The lines to find are those in the entries that hold the word "icon"; copy every one of them.

Stored data:
--- --- ---
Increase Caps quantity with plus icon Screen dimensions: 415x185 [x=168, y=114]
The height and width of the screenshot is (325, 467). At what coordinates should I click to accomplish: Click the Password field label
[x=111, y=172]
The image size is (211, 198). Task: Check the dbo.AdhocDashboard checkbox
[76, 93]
--- --- ---
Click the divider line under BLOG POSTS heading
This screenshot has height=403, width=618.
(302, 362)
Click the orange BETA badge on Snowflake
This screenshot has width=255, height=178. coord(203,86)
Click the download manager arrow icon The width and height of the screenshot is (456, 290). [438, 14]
--- --- ---
» **Final answer**
Increase Caps quantity with plus icon Screen dimensions: 415x185 [x=168, y=114]
Click the download manager arrow icon The width and height of the screenshot is (456, 290). [438, 14]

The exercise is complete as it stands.